A court has stayed a GST demand raised for a pre-IBC resolution plan period.
Issue
Can the GST department raise and recover a tax demand for a period that is prior to the approval of a company’s resolution plan under the Insolvency and Bankruptcy Code (IBC), especially when the department failed to file a claim for that demand during the insolvency process?
Facts
- A significant GST demand of ₹98.83 crore was raised on Bhushan Power and Steel Ltd. (BPSL). The demand pertained to the period from July 2017 to January 2020.
- BPSL had undergone a Corporate Insolvency Resolution Process (CIRP), and its resolution plan was formally approved by the NCLT/NCLAT, becoming effective on February 17, 2020.

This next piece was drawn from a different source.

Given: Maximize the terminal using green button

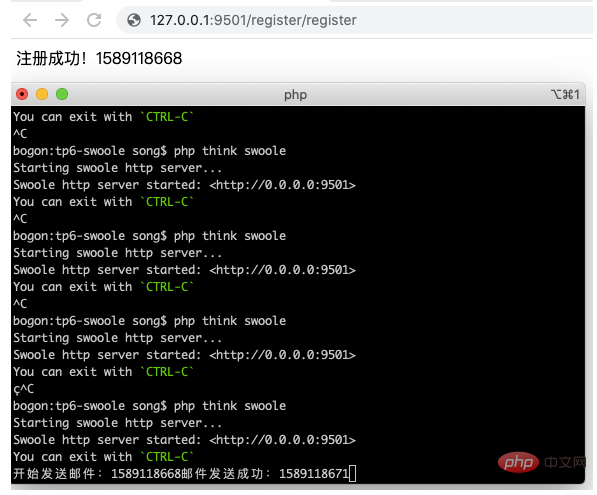Looking at the screenshot, I should [x=62, y=94].
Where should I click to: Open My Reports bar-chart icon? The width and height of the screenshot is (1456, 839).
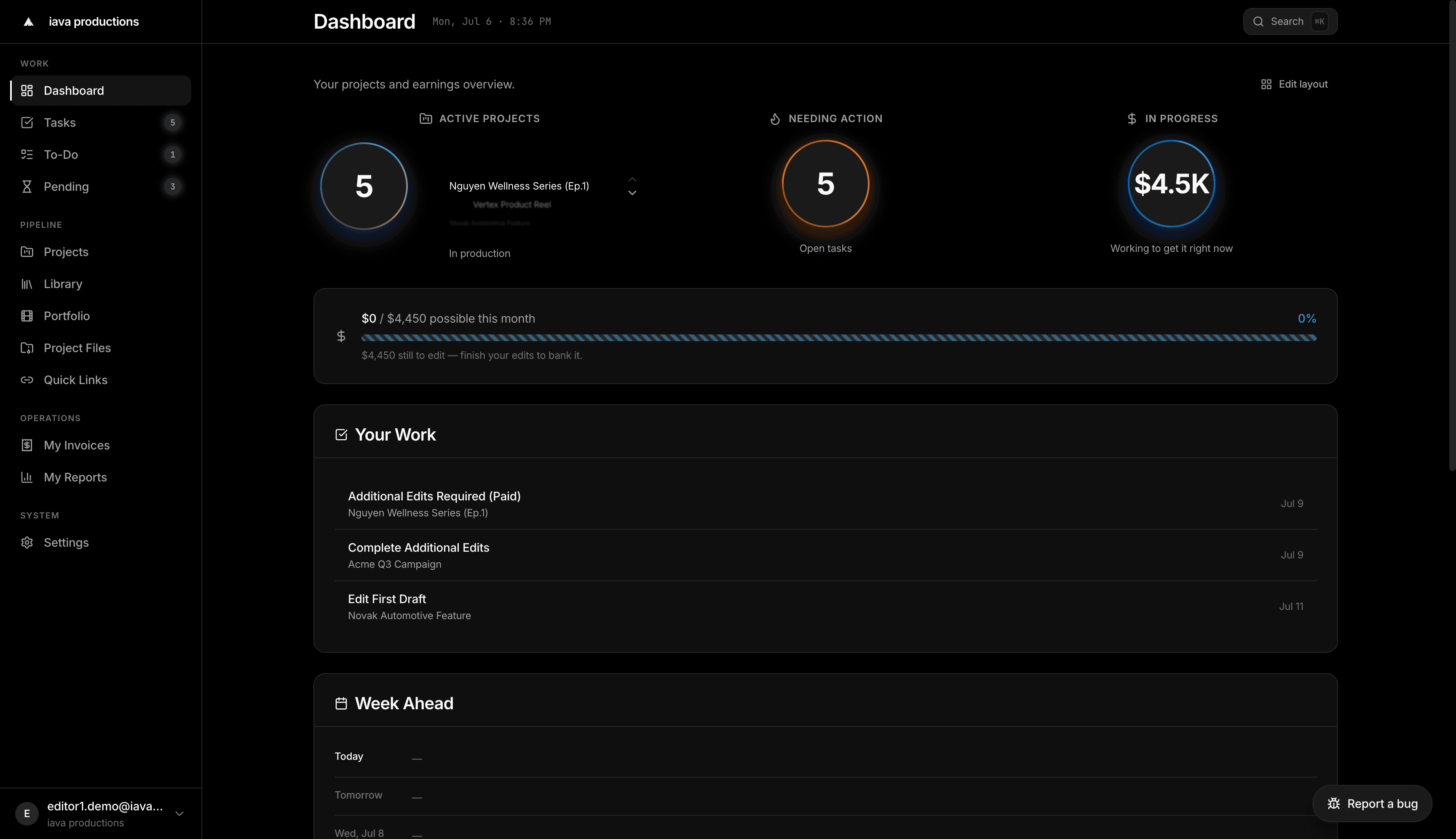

- The entire period of the GST demand was before the resolution plan became effective.
- Crucially, the GST authorities had failed to lodge any claim for this potential tax liability with the Resolution Professional during the CIRP. They raised the demand notice only after the plan was already approved and the company was under new management.

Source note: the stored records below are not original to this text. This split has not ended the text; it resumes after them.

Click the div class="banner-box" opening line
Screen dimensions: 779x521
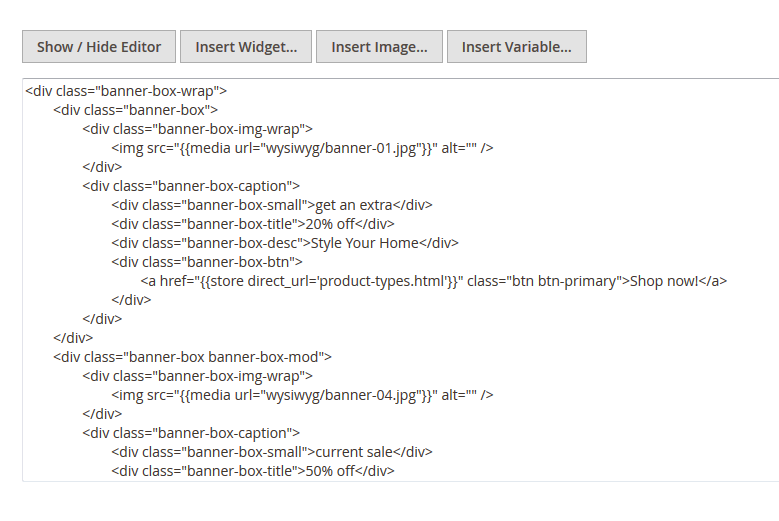[136, 110]
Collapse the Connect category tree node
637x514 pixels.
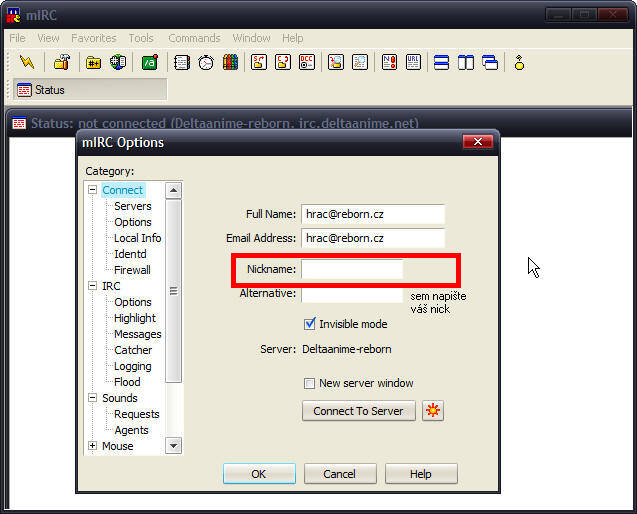pyautogui.click(x=93, y=190)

- BPSL challenged the demand in the High Court, arguing that under the IBC, once a resolution plan is approved, all prior, unclaimed liabilities are permanently wiped out.
Decision
The Orissa High Court, in an interim order, ruled in favour of the assessee.
- The court relied on the binding precedents set by the Supreme Court in the landmark cases of Ghanashyam Mishra & Sons and JSW Steel Ltd., which established the “clean slate” theory.

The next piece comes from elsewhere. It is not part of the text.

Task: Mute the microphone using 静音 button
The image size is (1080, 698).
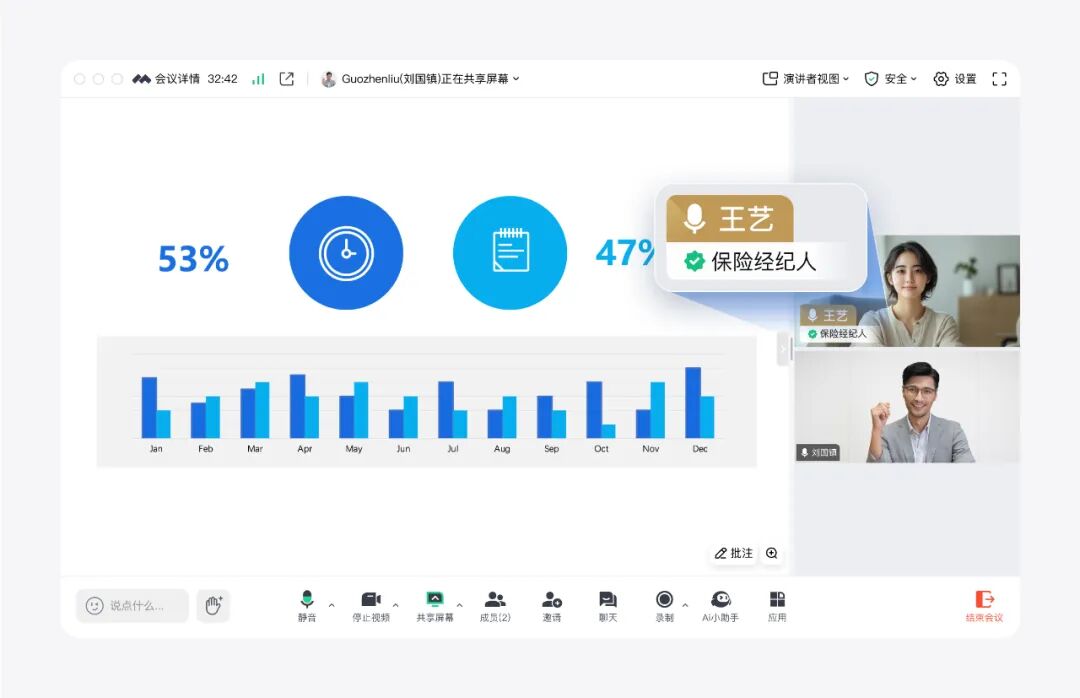Action: tap(307, 600)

- Finding that the assessee had a strong prima facie case, the court granted an interim stay on the recovery of the entire ₹98.83 crore demand, pending a final decision in the matter.
Key Takeways
- The “Clean Slate” Doctrine is the Law: Once a resolution plan is approved under the IBC, the company gets a “clean slate.” All debts and liabilities from the period before the plan’s approval, including statutory dues like taxes, are permanently extinguished if they are not part of the approved plan. This principle is the settled law of the land.
- Creditors Must Be Vigilant: All creditors, including government bodies like the GST and Income Tax departments, have a responsibility to be diligent and to file their claims with the Resolution Professional during the CIRP. If they fail to file a claim on time, their right to recover those dues is lost forever.
- The IBC Overrides Tax Laws: The provisions of the Insolvency and Bankruptcy Code, 2016, have an overriding effect on other statutes, including tax laws. The primary goal of the IBC—to revive a struggling company and give it a fresh start—takes precedence over the recovery of old government dues.
- Interim Stays Provide Immediate Protection: When a tax demand is issued in clear violation of a settled legal principle (like the “clean slate” doctrine), the High Courts can and will grant an interim stay. This protects the company from coercive recovery actions while the case is being heard on its final merits.